Not sure where you are but this may be linked to the number of resignations and vacancies in many big companies at the moment. I have been trying to buy some high value electronic instruments at work for the last 12 months but it is turning into a nightmare. Some suppliers won't reply to emails , others promise to arrange a sales engineer to visit but never do. Finally one company seemed interested and sent a pre-sales engineer who took details then vanished , then I was told that engineer was ill but another would come out to get the same info. They came out then the same happened again and I'm told the pre-sales engineer has left and another needs to be sent out.

This same pattern seems to be repeating a lot these days.

It's quite possible the manager who wanted the post you applied for has gone and your appointment had been forgotten about. HR would have been involved but don't like to leave their homes at the moment so this happens.

I work at Grafana Labs (Snr Director of Engineering here) and that is not the standard we operate at or aspire to.

I'll raise it internally to find out what happened in this case as I care that this is not how we act.

Ghosted after the interview is very common, ghosted before an interview is scheduled is very common. But to not show up for the interview? That is not at all normal. Something is weird.
It's really a sad state of affairs in the labor market. Ghosting after an interview or even recruitment conversation was not the norm before.

To some degree ghosting before was at least less common, most businesses had boiler plate responses that you didn't pass the first filter they'd send out. After an interview it was expected to hear a timely response. At the very least, inform you the process is taking longer than expected, a decline, or an offer. I wouldn't be surprised if in the next 10 years we see more ghosting on actual interviews.

It's just plain bad business behavior to not follow through with easy scheduling commitments like a person to person meeting. I've missed a handful of meetings I didn't reschedule prior in my entire career and all of them were emergencies (car accidents, transport issues, rushing to a hospital for a loved one, etc.) I can distinctively remember each of them.

Employee and employer relationships have always been a bit like the current culture of dating but businesses usually were the more courteous of the two relationship cultures. Now it appears ghosting people from the dating world has moved full pace into the business culture, not showing up for dates and all.

Only from weak management. Real management knows we're always recruiting. Matches of needs + applicants today might not be a good fit, but the candidate could always be a great fit soon, or someone they know. Interviews are a two way street.

They show great candidates how they can fit culture. They show strong companies why everyone should want to join.

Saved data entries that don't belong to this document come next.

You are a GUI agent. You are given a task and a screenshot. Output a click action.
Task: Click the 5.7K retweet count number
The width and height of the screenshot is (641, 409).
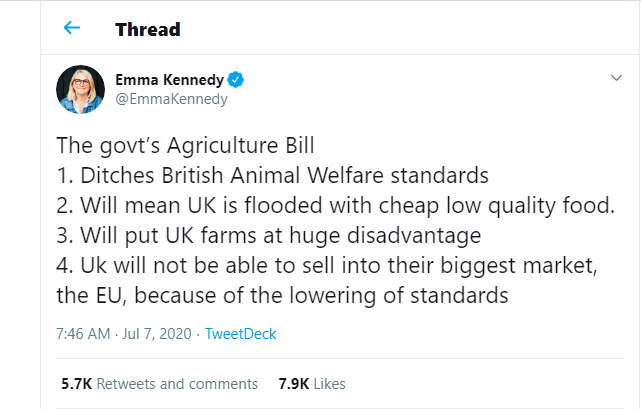tap(76, 384)
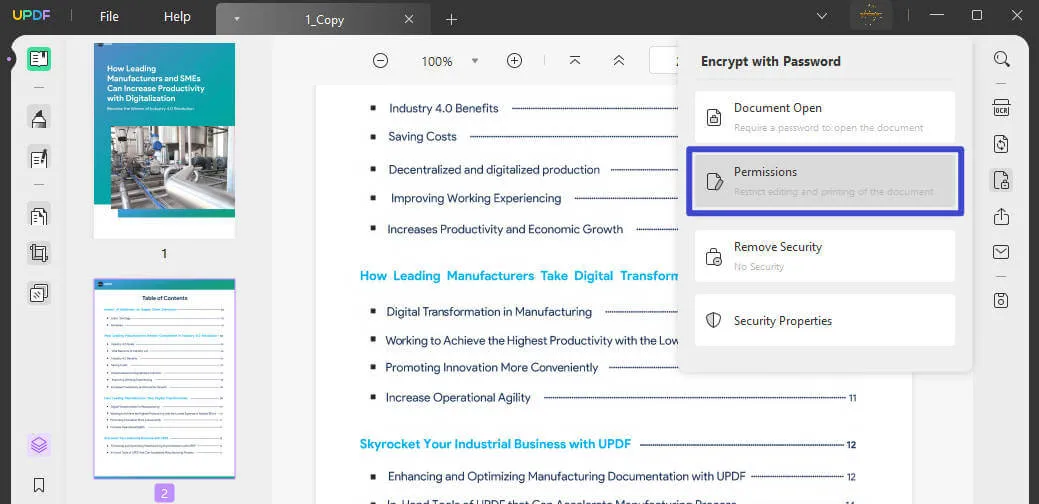Open the tab list dropdown arrow
Viewport: 1039px width, 504px height.
point(237,19)
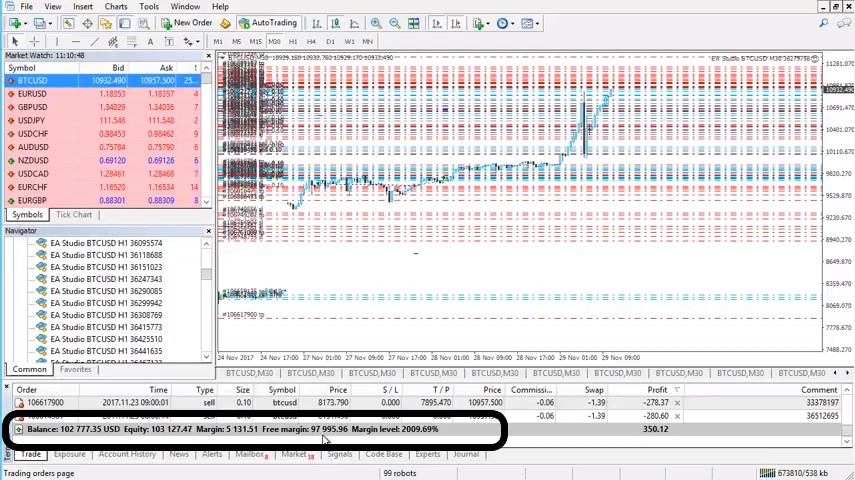855x480 pixels.
Task: Click the zoom in magnifier icon
Action: point(376,23)
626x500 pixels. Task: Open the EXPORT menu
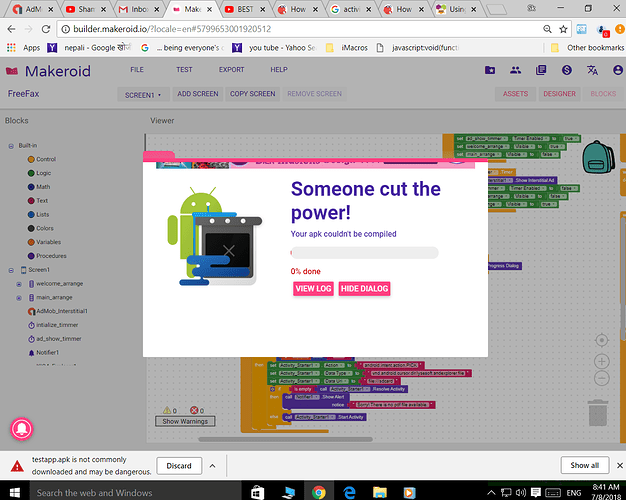coord(231,70)
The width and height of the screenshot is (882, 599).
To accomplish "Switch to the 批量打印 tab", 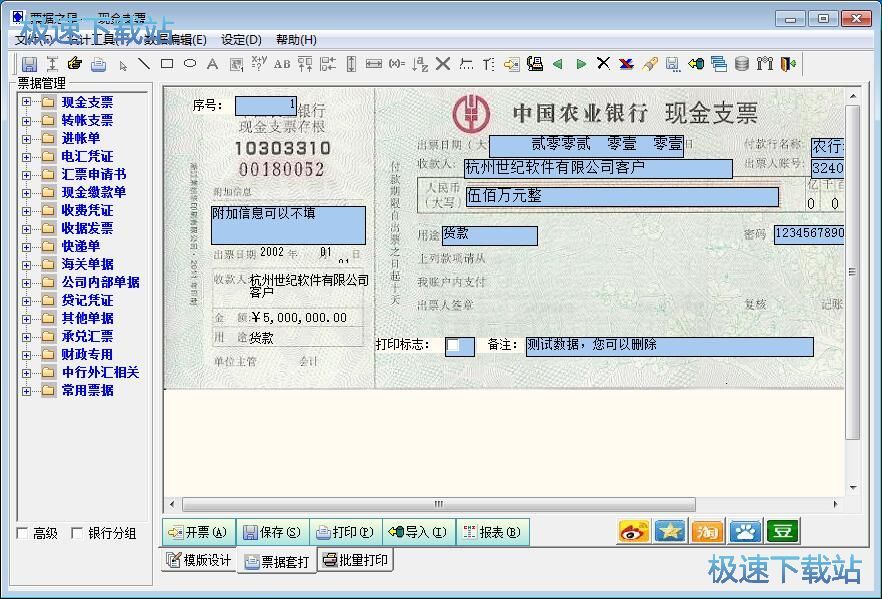I will (355, 560).
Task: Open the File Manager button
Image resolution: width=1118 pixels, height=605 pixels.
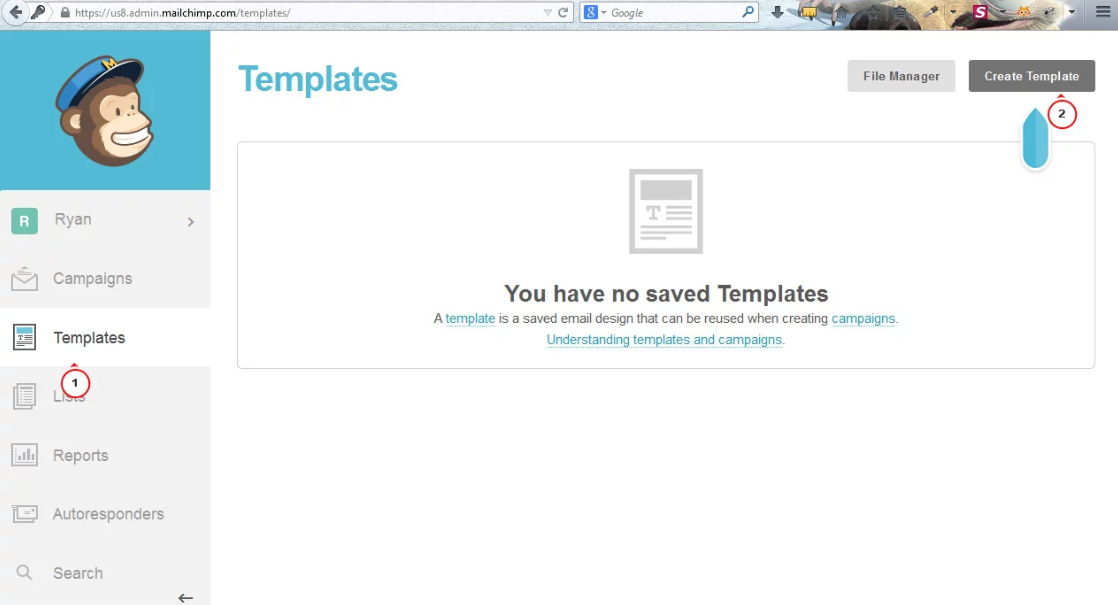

Interviewers not showing up seems really weird and surprising. At that point the hard work of scheduling etc. is done.
Hi, I work for Microsoft at an engineering role and would like (with your permission) to escalate this internally since this experience sounds awful and nothing like what I experienced or what we aim to deliver.

So - while I'm just a lowly developer I'd like to give escalating this a shot. If interested email me at bgruenbaum@microsoft.com

To reiterate: this is not normal and not representative of what an interview process looks like in Microsoft (regardless of whether you're an intern or a big-shot manager).

(This comment is just based on my experience and I'm speaking for myself and not Microsoft)

Hi Inglor, thank you very much for the offer. I'm giving Microsoft the benefit of the doubt here, they did reach out after the planned interview. I prefer to not escalate as I don't want anyone to get personally burned over this, or hire my future potential chances :)
Last time I was job searching I got interviewed by several FAANG and accepted a job at one of them. Didn't even hear back from Microsoft.
You might want to check your timezone settings.